Ein Limiter ist auch nötig, da es sich bei den Referenzsongs normalerweise ja um bereits gemastertes Material handelt und damit ein Vergleich sehr viel verlässlicher wird.

Dann folgt bereits Magic AB. Mit der Pegelanpassung und zugeschaltetem Limiter von Ozone 5, lassen sich Mix und Referenz in der Lautstärke anpassen.

Meine Insert-Effekte im Master

Meine Insert-Effekte im Master

Bei mir folgt dann noch Voxengo’s Freeware SPAN – ein Frequenz-Analyzer – mit dessen Hilfe ich den Frequenzverlauf von meinem Mix und der Referenz schnell vergleichen kann und dann das IK Multimedias ARC II Plugin zur Frequenzkorrektur meines Raumes.

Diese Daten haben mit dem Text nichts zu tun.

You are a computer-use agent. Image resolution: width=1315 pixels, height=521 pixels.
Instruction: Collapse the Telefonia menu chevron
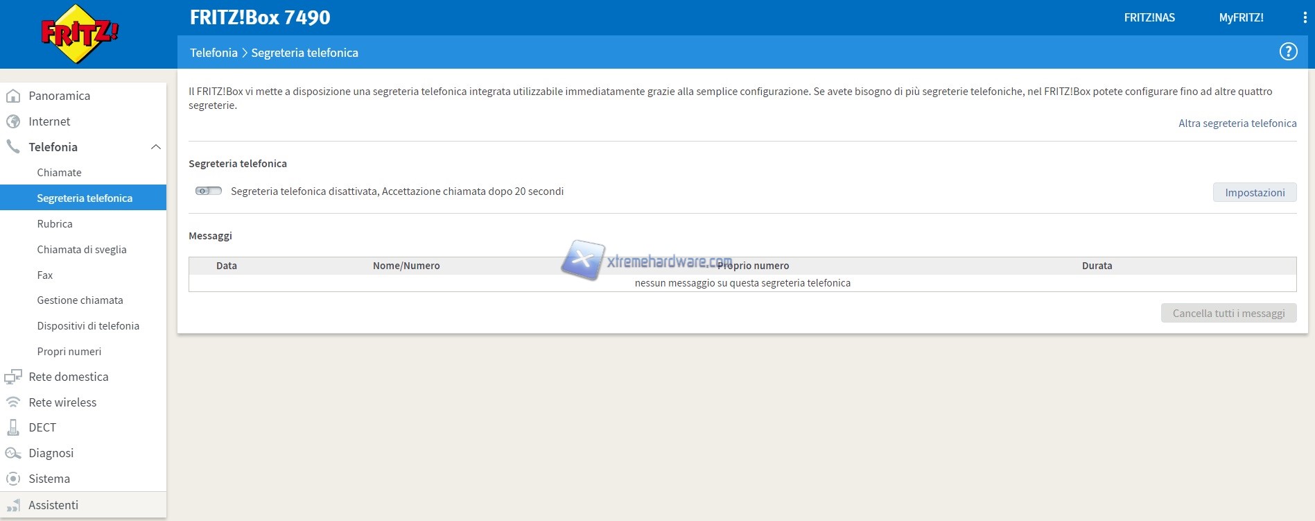coord(156,147)
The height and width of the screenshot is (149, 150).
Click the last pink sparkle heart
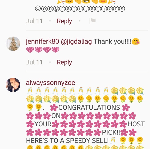tap(55, 50)
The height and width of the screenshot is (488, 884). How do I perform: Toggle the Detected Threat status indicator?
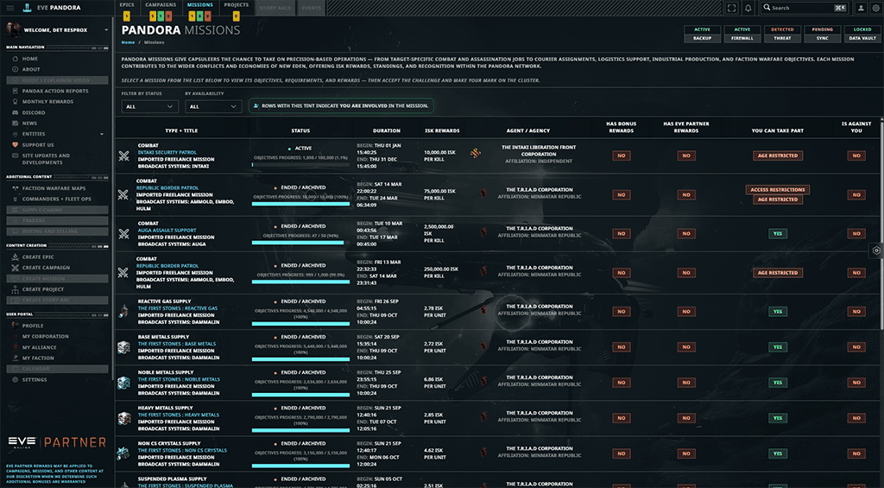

Die A/B Auswahl von AB Magic und auch die verschiedenen Referenzen lassen sich übrigens per MIDI automatisieren und bequem über einen Controller (oder TouchOSC) umschalten.

Wünsche und Anregungen

Magic AB ist ein einzigartiges und extrem hilfreiches Plugin, das mehr für den Gesamtsound tut, als so manches „aktives“ Plugin. Spinnt man die Idee etwas weiter, wären natürlich auch einige Erweiterungen denkbar. So hätte ich nichts gegen einen eingebauten Frequenz-Analyzer im Stil von SPAN samt Korrelationsmeter. Auch eine Möglichkeit Mitten- und Seitenbänder getrennt abzuhören und zu vergleichen wäre nett. Bei mir erledigen das IK’s ARC II und SPAN/Ozone 5, aber es würde einfach sehr gut zu diesem wunderbaren Plugin passen.

Das gefällt mir gut

  • vollkommen neue Idee
  • sehr einfach und durchdacht
  • automatisierbar

Das gefällt mir nicht so

  • was soll einem an einer solch brillanten Idee nicht gefallen?

Fazit

Magic AB von Sample Magic ist eine brillante Idee, die einwandfrei umgesetzt wurde. Nicht der X-te Kompressor oder Equalizer, sondern ein Plugin, das wirklich hilfreich ist.

Bedienung, Ausführung, Optik und Funktion ist über jeden Zweifel erhaben und die knapp 30 Euro sind wohl die beste und günstigste Investition in einen besseren Mix.